Starting at the line below holding "Neeta Dhungana lost" and stopping at the line holding "Domain mit KI generieren (49, 138)", print every line exactly, both ends included, and leave the rest out.
··· DATA FOR THE TASK ···
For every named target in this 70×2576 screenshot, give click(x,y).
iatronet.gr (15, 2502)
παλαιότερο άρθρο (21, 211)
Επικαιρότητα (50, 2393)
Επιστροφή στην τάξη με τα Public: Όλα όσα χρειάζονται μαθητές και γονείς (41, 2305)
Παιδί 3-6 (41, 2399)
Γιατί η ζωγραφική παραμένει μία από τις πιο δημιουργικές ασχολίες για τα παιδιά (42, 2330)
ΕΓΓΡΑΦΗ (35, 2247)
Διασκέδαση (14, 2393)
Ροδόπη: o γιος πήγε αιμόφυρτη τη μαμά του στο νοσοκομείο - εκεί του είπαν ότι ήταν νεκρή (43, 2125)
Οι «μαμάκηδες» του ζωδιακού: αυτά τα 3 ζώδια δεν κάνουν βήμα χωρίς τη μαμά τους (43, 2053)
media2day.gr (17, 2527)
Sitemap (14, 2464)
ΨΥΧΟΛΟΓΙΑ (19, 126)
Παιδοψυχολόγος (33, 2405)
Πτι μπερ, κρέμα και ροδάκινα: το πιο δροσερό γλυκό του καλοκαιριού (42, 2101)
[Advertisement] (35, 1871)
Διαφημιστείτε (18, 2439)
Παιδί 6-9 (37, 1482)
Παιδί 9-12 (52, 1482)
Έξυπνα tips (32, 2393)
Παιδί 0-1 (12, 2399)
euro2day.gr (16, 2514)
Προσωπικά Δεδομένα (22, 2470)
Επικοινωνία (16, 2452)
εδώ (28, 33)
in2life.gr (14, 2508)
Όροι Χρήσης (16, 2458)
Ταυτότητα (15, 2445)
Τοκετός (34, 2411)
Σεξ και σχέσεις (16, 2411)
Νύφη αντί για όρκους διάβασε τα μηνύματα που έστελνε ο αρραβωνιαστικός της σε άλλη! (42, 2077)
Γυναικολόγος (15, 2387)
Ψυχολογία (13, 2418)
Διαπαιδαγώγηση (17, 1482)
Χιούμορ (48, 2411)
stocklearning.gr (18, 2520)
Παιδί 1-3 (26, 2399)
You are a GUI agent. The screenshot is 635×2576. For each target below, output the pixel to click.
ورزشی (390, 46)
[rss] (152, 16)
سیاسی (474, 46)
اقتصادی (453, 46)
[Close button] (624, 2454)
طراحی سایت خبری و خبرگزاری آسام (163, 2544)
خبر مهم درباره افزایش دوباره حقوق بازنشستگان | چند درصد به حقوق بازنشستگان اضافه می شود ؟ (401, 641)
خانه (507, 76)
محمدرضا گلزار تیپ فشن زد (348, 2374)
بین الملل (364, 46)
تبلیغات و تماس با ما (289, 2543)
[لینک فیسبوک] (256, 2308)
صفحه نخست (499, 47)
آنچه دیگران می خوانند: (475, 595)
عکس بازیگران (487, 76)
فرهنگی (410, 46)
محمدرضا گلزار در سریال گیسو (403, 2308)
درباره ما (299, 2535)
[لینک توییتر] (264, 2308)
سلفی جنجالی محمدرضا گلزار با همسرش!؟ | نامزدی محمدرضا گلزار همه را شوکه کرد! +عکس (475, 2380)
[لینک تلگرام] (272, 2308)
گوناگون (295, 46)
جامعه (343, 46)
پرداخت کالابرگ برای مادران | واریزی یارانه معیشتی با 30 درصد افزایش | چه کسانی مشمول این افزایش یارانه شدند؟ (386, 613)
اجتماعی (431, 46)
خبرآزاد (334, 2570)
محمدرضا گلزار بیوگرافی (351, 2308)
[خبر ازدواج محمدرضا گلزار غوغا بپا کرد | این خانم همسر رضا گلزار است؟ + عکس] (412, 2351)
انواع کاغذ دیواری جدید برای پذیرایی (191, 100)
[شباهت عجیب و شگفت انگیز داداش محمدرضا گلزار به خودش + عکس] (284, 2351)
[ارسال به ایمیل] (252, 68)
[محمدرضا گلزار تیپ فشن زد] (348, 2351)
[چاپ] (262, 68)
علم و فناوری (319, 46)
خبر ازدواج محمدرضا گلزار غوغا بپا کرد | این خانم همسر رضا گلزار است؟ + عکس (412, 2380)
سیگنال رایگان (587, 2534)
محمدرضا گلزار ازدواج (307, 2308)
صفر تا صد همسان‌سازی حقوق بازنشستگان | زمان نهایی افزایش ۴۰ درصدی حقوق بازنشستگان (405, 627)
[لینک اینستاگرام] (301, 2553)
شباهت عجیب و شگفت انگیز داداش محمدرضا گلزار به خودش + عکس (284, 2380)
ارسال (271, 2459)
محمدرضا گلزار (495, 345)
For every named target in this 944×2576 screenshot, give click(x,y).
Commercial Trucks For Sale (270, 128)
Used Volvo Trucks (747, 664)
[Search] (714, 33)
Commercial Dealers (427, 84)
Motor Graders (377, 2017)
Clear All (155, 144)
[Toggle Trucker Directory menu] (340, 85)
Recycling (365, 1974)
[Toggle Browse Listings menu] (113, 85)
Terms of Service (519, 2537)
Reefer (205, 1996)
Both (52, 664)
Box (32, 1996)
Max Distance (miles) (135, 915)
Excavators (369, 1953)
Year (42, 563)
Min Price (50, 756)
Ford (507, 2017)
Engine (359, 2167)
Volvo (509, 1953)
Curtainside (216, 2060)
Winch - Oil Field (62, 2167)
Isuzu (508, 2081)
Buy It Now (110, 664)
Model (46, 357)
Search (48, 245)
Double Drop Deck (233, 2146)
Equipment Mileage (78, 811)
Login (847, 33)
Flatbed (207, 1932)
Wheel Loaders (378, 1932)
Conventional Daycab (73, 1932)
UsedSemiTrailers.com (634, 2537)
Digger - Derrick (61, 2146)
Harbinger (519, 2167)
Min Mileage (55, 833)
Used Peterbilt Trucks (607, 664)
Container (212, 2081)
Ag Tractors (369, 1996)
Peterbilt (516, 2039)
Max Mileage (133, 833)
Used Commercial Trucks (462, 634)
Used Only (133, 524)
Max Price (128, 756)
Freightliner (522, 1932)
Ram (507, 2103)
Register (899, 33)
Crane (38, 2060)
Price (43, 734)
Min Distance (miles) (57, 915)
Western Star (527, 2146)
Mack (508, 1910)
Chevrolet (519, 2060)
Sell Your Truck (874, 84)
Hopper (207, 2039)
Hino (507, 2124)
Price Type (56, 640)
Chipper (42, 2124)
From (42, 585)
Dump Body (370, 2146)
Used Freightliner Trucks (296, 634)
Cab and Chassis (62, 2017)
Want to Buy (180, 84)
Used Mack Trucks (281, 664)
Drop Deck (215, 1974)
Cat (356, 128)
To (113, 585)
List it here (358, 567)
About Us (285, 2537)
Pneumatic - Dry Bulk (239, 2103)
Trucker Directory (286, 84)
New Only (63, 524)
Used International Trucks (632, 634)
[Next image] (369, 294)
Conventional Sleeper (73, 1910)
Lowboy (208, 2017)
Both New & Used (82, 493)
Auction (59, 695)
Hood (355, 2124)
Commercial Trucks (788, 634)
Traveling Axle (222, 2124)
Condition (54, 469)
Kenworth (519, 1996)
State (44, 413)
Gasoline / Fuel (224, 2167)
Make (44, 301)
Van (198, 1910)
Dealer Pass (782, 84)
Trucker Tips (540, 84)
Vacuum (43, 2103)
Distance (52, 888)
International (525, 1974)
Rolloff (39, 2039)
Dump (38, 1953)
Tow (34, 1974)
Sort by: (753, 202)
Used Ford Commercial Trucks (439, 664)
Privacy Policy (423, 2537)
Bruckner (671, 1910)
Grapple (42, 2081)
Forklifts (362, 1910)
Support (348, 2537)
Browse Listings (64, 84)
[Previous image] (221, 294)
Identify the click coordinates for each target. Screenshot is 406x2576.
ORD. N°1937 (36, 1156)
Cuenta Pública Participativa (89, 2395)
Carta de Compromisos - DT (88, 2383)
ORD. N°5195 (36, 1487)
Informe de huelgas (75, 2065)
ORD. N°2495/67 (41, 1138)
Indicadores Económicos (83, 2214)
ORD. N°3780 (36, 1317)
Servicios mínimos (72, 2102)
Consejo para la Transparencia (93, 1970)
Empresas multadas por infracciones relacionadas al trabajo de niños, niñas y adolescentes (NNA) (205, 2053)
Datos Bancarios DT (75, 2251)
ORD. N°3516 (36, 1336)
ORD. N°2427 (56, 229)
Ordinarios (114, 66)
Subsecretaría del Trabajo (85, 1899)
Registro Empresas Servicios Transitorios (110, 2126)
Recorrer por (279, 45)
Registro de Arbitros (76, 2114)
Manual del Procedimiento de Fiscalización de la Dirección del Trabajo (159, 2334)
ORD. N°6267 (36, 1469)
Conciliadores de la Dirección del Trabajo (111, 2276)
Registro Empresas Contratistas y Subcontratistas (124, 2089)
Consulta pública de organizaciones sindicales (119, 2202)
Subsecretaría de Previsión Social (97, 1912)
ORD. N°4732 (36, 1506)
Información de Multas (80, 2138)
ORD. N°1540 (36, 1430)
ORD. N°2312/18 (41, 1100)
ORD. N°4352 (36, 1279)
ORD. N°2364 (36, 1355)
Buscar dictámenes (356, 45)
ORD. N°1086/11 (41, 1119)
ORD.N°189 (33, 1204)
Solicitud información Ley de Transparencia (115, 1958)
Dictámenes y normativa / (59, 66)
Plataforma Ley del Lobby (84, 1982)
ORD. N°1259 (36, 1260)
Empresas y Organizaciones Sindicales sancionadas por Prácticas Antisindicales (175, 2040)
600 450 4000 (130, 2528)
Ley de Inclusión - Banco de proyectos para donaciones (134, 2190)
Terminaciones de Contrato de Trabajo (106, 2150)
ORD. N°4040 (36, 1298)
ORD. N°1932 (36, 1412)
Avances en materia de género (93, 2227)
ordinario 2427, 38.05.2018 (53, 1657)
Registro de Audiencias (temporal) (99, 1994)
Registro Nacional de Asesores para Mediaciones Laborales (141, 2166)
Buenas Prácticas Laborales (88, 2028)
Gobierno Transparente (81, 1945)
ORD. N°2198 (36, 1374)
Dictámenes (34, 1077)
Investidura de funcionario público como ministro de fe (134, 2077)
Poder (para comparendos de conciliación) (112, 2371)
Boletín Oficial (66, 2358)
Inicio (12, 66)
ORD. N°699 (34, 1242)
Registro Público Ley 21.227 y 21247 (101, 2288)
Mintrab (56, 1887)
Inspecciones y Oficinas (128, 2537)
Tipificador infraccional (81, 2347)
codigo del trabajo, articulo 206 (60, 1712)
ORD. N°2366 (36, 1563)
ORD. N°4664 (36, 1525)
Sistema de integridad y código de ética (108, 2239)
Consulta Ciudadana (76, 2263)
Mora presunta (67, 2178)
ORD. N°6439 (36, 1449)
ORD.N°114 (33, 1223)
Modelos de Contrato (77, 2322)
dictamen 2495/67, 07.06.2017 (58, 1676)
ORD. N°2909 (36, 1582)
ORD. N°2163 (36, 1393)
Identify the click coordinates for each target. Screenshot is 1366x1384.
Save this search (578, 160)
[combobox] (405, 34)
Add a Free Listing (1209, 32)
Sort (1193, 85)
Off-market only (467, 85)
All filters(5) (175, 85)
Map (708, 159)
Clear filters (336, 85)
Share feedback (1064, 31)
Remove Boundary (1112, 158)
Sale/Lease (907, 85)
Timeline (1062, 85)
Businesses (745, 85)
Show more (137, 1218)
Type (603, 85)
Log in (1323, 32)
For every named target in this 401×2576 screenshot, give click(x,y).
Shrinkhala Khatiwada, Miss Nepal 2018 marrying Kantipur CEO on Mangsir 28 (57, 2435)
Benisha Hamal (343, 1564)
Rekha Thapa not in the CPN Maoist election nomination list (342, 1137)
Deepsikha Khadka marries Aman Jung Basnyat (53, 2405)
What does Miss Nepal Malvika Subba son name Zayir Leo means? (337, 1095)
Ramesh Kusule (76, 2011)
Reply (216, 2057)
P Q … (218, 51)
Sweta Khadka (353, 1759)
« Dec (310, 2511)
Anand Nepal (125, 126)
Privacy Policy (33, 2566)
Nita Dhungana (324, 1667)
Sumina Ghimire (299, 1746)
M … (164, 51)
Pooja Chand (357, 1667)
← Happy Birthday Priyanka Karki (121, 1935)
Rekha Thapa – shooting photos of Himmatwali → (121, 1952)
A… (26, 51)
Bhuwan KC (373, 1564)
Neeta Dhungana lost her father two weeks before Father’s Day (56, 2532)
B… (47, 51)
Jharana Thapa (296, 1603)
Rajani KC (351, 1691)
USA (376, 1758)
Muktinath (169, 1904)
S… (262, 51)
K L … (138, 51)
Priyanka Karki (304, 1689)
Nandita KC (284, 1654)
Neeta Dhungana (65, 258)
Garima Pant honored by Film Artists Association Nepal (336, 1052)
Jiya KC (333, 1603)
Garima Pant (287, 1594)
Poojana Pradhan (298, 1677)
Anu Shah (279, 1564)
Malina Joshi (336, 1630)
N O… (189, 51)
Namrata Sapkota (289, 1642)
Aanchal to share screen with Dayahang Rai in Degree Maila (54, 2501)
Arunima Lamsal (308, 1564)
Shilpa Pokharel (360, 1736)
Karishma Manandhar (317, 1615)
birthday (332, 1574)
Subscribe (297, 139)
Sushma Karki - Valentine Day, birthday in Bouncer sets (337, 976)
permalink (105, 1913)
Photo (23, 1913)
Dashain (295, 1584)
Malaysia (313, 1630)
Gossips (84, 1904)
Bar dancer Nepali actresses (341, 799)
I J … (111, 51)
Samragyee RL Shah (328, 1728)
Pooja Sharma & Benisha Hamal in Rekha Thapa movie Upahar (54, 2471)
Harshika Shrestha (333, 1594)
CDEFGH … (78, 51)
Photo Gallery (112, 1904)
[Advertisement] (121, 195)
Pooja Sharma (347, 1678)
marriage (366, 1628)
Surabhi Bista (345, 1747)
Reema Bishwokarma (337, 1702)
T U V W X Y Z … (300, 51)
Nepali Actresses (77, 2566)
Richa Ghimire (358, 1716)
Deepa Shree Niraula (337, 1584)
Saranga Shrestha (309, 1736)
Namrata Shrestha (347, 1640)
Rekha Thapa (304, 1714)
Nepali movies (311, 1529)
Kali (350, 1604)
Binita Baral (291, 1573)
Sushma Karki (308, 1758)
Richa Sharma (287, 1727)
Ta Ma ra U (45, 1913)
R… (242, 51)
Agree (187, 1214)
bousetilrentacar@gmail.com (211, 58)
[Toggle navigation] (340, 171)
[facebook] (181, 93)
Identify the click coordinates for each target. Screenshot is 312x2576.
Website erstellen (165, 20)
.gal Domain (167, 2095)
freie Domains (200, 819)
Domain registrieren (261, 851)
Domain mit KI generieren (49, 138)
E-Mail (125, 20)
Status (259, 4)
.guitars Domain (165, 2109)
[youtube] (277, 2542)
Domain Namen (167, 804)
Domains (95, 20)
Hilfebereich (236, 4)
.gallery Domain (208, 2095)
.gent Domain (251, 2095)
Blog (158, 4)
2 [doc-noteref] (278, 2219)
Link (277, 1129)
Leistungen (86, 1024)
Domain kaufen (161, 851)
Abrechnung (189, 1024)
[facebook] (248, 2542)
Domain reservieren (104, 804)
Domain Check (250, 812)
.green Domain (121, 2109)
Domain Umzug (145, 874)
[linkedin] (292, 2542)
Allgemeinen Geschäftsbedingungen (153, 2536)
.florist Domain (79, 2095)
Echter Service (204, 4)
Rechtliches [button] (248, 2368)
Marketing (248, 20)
···
## RESPONSE TO THE EXERCISE
Neeta Dhungana lost her father two weeks before Father’s Day (56, 2532)
B… (47, 51)
Jharana Thapa (296, 1603)
Rajani KC (351, 1691)
USA (376, 1758)
Muktinath (169, 1904)
S… (262, 51)
K L … (138, 51)
Priyanka Karki (304, 1689)
Nandita KC (284, 1654)
Neeta Dhungana (65, 258)
Garima Pant honored by Film Artists Association Nepal (336, 1052)
Jiya KC (333, 1603)
Garima Pant (287, 1594)
Poojana Pradhan (298, 1677)
Anu Shah (279, 1564)
Malina Joshi (336, 1630)
N O… (189, 51)
Namrata Sapkota (289, 1642)
Aanchal to share screen with Dayahang Rai in Degree Maila (54, 2501)
Arunima Lamsal (308, 1564)
Shilpa Pokharel (360, 1736)
Karishma Manandhar (317, 1615)
birthday (332, 1574)
Subscribe (297, 139)
Sushma Karki - Valentine Day, birthday in Bouncer sets (337, 976)
permalink (105, 1913)
Photo (23, 1913)
Dashain (295, 1584)
Malaysia (313, 1630)
Gossips (84, 1904)
Bar dancer Nepali actresses (341, 799)
I J … (111, 51)
Samragyee RL Shah (328, 1728)
Pooja Sharma & Benisha Hamal in Rekha Thapa movie Upahar (54, 2471)
Harshika Shrestha (333, 1594)
CDEFGH … (78, 51)
Photo Gallery (112, 1904)
[Advertisement] (121, 195)
Pooja Sharma (347, 1678)
marriage (366, 1628)
Surabhi Bista (345, 1747)
Reema Bishwokarma (337, 1702)
T U V W X Y Z … (300, 51)
Nepali Actresses (77, 2566)
Richa Ghimire (358, 1716)
Deepa Shree Niraula (337, 1584)
Saranga Shrestha (309, 1736)
Namrata Shrestha (347, 1640)
Rekha Thapa (304, 1714)
Nepali movies (311, 1529)
Kali (350, 1604)
Binita Baral (291, 1573)
Sushma Karki (308, 1758)
Richa Sharma (287, 1727)
Ta Ma ra U (45, 1913)
R… (242, 51)
Agree (187, 1214)
bousetilrentacar@gmail.com (211, 58)
[Toggle navigation] (340, 171)
[facebook] (181, 93)
Identify the click coordinates for each target. Screenshot is 312x2576.
Website erstellen (165, 20)
.gal Domain (167, 2095)
freie Domains (200, 819)
Domain registrieren (261, 851)
Domain mit KI generieren (49, 138)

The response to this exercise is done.